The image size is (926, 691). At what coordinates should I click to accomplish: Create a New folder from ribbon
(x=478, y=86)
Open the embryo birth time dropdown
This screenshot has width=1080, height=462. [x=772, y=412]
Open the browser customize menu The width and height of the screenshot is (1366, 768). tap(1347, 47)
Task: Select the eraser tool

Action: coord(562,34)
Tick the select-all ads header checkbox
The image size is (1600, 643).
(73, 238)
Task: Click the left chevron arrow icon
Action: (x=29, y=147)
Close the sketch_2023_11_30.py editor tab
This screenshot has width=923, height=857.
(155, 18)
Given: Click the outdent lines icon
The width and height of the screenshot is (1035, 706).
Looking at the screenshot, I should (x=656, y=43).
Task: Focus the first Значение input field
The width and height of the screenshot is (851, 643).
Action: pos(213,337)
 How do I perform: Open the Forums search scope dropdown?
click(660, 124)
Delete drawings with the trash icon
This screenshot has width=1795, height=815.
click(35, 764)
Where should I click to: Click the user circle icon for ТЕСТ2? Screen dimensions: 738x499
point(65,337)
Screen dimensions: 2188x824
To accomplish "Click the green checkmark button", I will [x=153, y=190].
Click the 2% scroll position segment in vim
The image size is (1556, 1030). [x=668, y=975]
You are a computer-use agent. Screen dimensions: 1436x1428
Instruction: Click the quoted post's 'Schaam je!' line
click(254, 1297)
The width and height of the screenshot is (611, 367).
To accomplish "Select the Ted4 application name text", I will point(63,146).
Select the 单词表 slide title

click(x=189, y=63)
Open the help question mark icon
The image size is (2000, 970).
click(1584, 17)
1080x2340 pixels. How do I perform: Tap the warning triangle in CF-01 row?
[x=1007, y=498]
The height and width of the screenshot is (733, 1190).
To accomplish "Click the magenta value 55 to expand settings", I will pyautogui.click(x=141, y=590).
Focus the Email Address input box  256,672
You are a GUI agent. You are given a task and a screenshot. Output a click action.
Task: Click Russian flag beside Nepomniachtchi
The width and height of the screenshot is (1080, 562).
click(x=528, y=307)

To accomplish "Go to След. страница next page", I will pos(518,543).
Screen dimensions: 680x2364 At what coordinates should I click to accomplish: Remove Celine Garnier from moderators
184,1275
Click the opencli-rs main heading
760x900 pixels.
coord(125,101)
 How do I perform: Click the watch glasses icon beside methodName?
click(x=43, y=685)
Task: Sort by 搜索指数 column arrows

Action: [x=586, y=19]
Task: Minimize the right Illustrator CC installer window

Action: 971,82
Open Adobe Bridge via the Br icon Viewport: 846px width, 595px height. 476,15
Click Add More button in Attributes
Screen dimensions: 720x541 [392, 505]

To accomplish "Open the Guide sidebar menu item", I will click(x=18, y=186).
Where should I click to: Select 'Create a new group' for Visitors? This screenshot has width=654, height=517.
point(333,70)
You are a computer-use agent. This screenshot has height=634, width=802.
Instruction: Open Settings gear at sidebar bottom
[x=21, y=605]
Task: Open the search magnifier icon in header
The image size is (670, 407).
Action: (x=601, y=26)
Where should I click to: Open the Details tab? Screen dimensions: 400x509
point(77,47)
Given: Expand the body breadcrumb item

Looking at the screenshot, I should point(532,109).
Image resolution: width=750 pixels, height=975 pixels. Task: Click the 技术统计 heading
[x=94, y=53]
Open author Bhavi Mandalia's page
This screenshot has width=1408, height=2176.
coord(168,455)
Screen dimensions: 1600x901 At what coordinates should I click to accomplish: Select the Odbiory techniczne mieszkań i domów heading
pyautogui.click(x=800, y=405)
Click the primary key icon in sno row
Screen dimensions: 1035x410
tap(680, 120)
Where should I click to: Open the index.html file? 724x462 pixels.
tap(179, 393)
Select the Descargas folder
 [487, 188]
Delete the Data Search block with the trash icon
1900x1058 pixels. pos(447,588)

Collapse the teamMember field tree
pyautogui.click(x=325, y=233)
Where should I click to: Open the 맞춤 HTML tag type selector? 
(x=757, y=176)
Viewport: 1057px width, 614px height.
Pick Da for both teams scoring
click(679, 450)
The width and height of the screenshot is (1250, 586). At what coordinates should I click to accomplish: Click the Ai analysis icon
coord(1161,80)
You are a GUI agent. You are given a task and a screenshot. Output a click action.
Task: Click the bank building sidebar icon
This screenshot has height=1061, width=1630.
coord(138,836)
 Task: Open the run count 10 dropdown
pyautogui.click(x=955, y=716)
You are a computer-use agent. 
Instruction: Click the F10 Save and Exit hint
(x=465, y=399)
::::
(Work to do) Rewrite the material from its first line up to and including the line with "Open the browser", replacing "ribbon" with "toolbar" and keeping everything else the same.

(The answer)
The image size is (926, 691). At what coordinates should I click to accomplish: Create a New folder from toolbar
(x=478, y=86)
Open the embryo birth time dropdown
This screenshot has width=1080, height=462. [x=772, y=412]
Open the browser customize menu The width and height of the screenshot is (1366, 768). tap(1347, 47)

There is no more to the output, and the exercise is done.